**Consigne 1:** Recopiez le texte sur la visite d'Aquino en Chine depuis « Benigno Aquino III, Président » jusqu'à « de Hongjian (Fujian). » inclus.
**Consigne 2:** D'après le texte sur la visite d'Aquino en Chine, de quel lieu l'ancêtre du président philippin avait-il émigré en 1861 ?
**Consigne 3:** Prolongez le texte sur la visite d'Aquino en Chine au-delà de sa dernière phrase.

**Texte source:**
┌──

Diplomatie : Philippines – Pékin lâche du lest

Benigno Aquino III, Président des Philippines, réservait à la Chine sa 1ère visite d’Etat (30/08-03/09) : normal, son ancêtre ayant émigré en 1861 de Hongjian (Fujian).

Aquino fut reçu en grande pompe par les n°1 du Parti communiste chinois (Hu Jintao ), du Conseil d’Etat (Wen Jiabao ) et de l’ANP – le Parlement (Wu Bangguo ). Idem, la liste des promesses chinoises fut longue: le doublement des échanges d’ici 2016 à 60MM$; 1,5MM$ d’investissements aux Philippines par des firmes d’Etat; une part substantielle du fonds Chine-Asean (1MM$). (Association des Nations d’Asie du Sud-Est)

Et pour insuffler une « énergie nouvelle » aux échanges, Pékin offrait une route navale en Mer de Chine du Sud à l’abri des interceptions de l’APL (l’armée populaire de libération), et des modalités d’application mutuellement contraignantes du code de conduite Chine-Asean (proposées dès juillet à l’Asean) sur cette mer.

La relation sino-philippine revient de loin. En 1949, la révolution chinoise héritait d’une revendication du KMT (Parti du Kuomintang) sur toute la Mer de Chine.

Exigence anachronique, mais qui devient dangereuse, à l’heure où la Chine commence à avoir les moyens de ses ambitions, se dotant d’une flotte puissante dont le dernier gadget est le porte-avions Shi Lang racheté à l’Ukraine, relancé en juillet. Depuis 2009, l’APL a arraisonné 500 chalutiers vietnamiens, chassé en mars un navire d’exploration philippin, puis en juin, un autre pour le compte du Vietnam. La tentation est exacerbée par les richesses de cette mer: 17,7MMt d’hydrocarbures estimés (plus que le Koweit), des routes maritimes entre Asie, USA et Europe (convoyant 25% du pétrole mondial).

└──

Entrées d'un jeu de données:

┌──

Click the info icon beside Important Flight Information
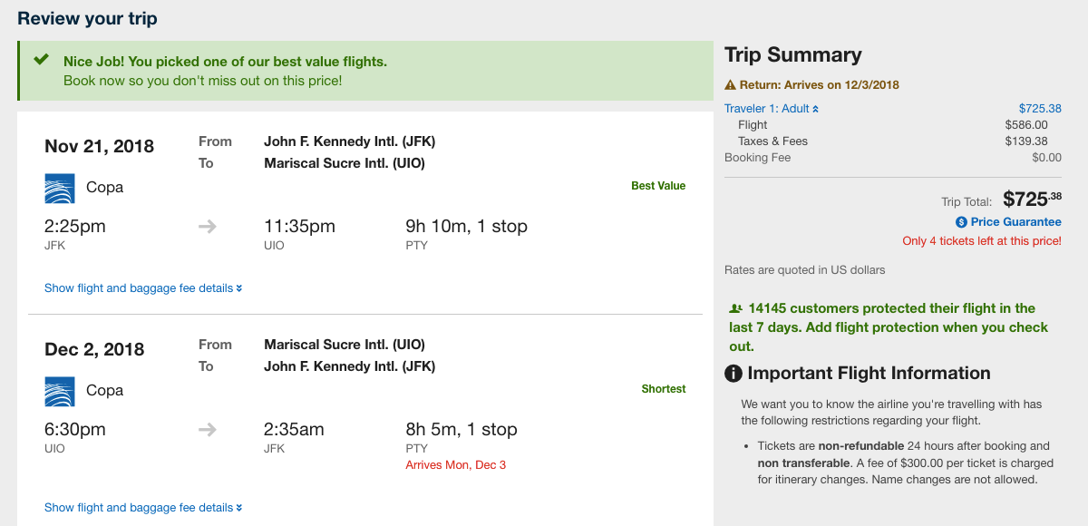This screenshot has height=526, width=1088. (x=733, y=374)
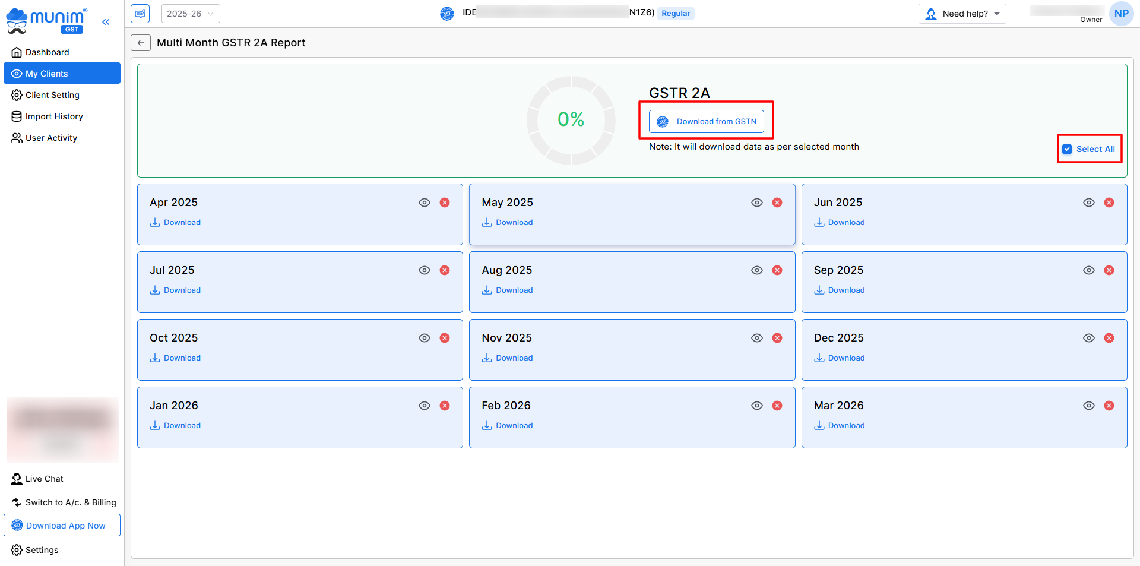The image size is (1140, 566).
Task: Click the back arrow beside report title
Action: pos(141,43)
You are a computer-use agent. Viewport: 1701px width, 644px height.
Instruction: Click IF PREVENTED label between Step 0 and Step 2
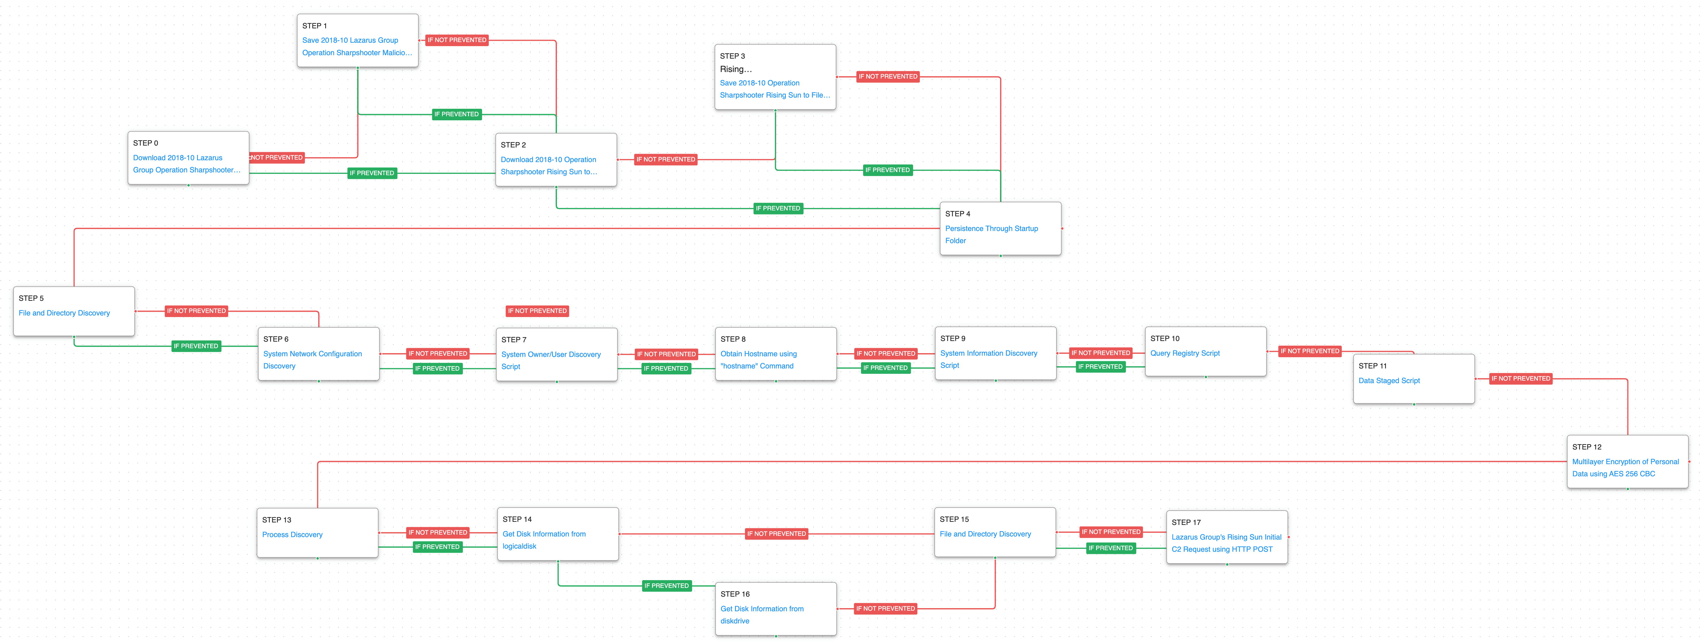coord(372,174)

└──

**Réponse 1:**
Benigno Aquino III, Président des Philippines, réservait à la Chine sa 1ère visite d’Etat (30/08-03/09) : normal, son ancêtre ayant émigré en 1861 de Hongjian (Fujian).

**Réponse 2:** De Hongjian, dans le Fujian.

**Réponse 3:**
Tout ceci a résonné sur toute l’Asie comme un signal d’alarme : Hanoi a commandé six sous-marins à la Russie, Manille a racheté un vieux navire de l’US Navy. Hanoi a invité l’US Navy et la flotte russe à revenir à sa base de Cam Ranh et « inspiré » en juin, des manifs antichinoises sur son sol.

Face à l’APL, le rapprochement militaire Asie-USA s’accélère : en juillet, un navire d’assaut indien, le INS Airavat rendait visite au Vietnam -et recevait, de retour en mer, un appel chinois le priant de s’identifier et expliquer sa présence -ordre qu’il ignora, mais qui fit le tour des chancelleries. En octobre, Inde, USA et Japon discuteront à Tokyo «stratégies communes». Philippines et Vietnam en tête, l’Asean revendique un partage de la Mer de Chine du Sud en négociations multilatérales, sous parrainage américain, ce que Pékin refuse, prétendant tout régler avec chacun séparément, sans témoins, selon sa loi.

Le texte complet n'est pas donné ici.